Z.ai positions the 1M context for coding-agent trajectory length, not general document retrieval. The benchmarks used to validate it (FrontierSWE, SWE-Marathon, PostTrainBench) all measure sustained code construction over hours. No long-document retrieval or RAG benchmark appears in the comparison set, so routing it toward document search means testing an assumption the vendor has not validated against neutral data.

Where is GLM-5.2 closest to and furthest from Claude Opus 4.8 across the benchmark set?

The gap is smallest on FrontierSWE, where GLM-5.2 trails Opus 4.8 (74.4 to 75.1). It widens to roughly 2x on SWE-Marathon, which covers compiler and kernel work across the longest trajectories: 13.0 versus 26.0. Teams routing on open-source near-parity with frontier will find that parity holds on typical day-scale coding agent runs but breaks down on the hardest benchmark category in the set.

Has Alibaba’s claimed speed and cost advantage for Qwen’s agentic capabilities been independently confirmed?

Alibaba has claimed Qwen3.5 beats US rivals on speed and cost for agentic workloads, but no neutral benchmark has confirmed this for the Qwen3.7 generation.

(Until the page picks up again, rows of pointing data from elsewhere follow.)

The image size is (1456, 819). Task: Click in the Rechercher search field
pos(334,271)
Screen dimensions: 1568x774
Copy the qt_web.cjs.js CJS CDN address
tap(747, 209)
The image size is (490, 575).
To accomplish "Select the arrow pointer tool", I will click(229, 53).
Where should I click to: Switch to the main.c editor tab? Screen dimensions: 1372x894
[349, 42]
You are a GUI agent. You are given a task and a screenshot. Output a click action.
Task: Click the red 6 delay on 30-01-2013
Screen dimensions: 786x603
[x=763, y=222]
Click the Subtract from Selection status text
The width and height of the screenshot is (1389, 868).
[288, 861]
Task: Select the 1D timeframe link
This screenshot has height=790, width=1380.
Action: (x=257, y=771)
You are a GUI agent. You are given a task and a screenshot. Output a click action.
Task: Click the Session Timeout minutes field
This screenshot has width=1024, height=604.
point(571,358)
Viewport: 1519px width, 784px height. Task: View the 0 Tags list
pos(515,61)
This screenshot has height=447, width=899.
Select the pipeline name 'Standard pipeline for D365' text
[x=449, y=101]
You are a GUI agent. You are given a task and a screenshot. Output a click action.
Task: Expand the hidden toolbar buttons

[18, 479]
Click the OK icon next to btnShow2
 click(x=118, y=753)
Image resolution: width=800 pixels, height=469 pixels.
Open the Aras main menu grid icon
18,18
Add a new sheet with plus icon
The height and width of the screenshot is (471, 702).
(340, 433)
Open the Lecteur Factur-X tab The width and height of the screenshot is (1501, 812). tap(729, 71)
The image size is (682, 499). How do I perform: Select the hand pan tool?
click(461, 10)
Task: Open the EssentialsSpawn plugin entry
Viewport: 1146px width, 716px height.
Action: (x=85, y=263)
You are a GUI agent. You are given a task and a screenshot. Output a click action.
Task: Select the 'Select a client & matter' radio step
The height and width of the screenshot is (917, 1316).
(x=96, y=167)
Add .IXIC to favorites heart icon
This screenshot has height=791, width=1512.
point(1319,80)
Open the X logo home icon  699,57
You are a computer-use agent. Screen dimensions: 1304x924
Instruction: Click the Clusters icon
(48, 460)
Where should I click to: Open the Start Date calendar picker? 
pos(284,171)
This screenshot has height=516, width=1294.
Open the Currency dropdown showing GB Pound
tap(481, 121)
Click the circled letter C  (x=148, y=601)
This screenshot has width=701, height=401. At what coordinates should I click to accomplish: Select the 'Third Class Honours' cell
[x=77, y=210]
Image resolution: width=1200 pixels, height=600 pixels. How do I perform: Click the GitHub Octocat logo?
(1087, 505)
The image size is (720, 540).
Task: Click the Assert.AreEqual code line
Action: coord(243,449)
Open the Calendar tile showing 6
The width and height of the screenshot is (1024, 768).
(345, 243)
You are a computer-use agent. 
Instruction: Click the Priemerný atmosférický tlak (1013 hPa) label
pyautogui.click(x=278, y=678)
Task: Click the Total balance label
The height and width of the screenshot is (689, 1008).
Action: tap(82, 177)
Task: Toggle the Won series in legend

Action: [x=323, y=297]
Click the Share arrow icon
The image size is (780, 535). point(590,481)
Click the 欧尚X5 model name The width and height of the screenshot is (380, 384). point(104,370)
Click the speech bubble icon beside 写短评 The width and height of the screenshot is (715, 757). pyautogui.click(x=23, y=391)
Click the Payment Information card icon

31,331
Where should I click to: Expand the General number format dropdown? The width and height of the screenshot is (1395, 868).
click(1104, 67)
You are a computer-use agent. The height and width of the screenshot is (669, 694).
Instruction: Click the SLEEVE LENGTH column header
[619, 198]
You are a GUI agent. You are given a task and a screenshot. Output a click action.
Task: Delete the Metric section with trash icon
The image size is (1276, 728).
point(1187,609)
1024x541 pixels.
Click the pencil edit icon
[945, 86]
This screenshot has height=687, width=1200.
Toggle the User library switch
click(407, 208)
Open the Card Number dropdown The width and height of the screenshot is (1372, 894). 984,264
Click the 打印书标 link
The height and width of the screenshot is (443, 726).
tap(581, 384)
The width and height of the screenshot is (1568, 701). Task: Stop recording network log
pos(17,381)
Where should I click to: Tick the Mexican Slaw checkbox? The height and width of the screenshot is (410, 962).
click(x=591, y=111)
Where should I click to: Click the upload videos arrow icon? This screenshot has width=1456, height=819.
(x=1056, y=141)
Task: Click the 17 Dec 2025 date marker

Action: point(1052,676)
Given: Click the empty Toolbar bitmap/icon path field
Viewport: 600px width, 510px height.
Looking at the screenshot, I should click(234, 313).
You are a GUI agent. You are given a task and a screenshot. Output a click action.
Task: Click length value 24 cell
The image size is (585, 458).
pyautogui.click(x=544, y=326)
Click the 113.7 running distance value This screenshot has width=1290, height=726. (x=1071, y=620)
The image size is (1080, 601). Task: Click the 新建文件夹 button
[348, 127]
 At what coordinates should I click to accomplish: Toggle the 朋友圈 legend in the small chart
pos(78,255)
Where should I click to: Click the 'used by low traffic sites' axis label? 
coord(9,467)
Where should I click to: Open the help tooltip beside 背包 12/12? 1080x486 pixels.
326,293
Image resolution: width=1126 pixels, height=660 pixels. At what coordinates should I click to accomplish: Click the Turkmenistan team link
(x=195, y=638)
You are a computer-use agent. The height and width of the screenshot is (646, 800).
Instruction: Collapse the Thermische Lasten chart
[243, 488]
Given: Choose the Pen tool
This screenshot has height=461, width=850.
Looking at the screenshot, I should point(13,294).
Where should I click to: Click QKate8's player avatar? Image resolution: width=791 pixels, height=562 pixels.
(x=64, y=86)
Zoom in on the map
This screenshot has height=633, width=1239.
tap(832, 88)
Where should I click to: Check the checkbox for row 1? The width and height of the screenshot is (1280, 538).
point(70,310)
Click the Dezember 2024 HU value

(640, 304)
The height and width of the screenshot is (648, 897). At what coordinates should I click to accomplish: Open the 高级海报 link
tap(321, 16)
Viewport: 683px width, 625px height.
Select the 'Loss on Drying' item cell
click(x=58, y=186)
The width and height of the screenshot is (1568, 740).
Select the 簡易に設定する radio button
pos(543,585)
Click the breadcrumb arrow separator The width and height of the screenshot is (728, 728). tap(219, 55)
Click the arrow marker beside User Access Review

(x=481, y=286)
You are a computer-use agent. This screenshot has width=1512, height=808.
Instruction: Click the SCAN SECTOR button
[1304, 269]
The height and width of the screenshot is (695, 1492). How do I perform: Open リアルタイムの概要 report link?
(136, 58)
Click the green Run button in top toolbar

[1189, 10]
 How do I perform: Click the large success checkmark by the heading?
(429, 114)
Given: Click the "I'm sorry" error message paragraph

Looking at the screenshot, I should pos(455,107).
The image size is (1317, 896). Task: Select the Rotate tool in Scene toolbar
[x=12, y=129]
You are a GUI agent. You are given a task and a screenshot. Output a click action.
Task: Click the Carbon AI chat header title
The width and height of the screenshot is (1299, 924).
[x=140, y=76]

The 234 million Qwen app users cited through May 2026 is a consumer adoption figure, not a throughput or cost-per-action measurement. Any cost routing decision for Qwen3.7 Max should be validated against Artificial Analysis latency and pricing data, since the vendor claim predates the 3.7 release.

What breaks down in the routing model if a team’s primary workload is high-volume tool chaining?

DeepSeek-V4-Pro leads on Tool-Decathlon (52.8 vs GLM-5.2’s 48.2), the benchmark closest to high-volume tool chaining. If that workload dominates, GLM-5.2’s Pro or Max tiers charge for long-context and speculative-decoding optimizations a tool-chaining pipeline does not exercise. The cheaper DeepSeek V3.2 tier is the correct default for that shape, with R1 reserved for the calls requiring sustained reasoning.

What would cause the four-way routing approach to collapse into a single-vendor decision?

GLM-5.2’s MIT license is the only one here that allows self-hosting with no per-token cost. If a team’s throughput justifies running a 1M-context model on local hardware, the routing problem collapses to one endpoint and the API-tier comparisons become irrelevant. The licensing asymmetry (MIT versus Apache 2.0 versus proprietary API-only) is the most durable differentiator in this stack once benchmark scores converge, since it determines whether the team can exit the API cost structure entirely.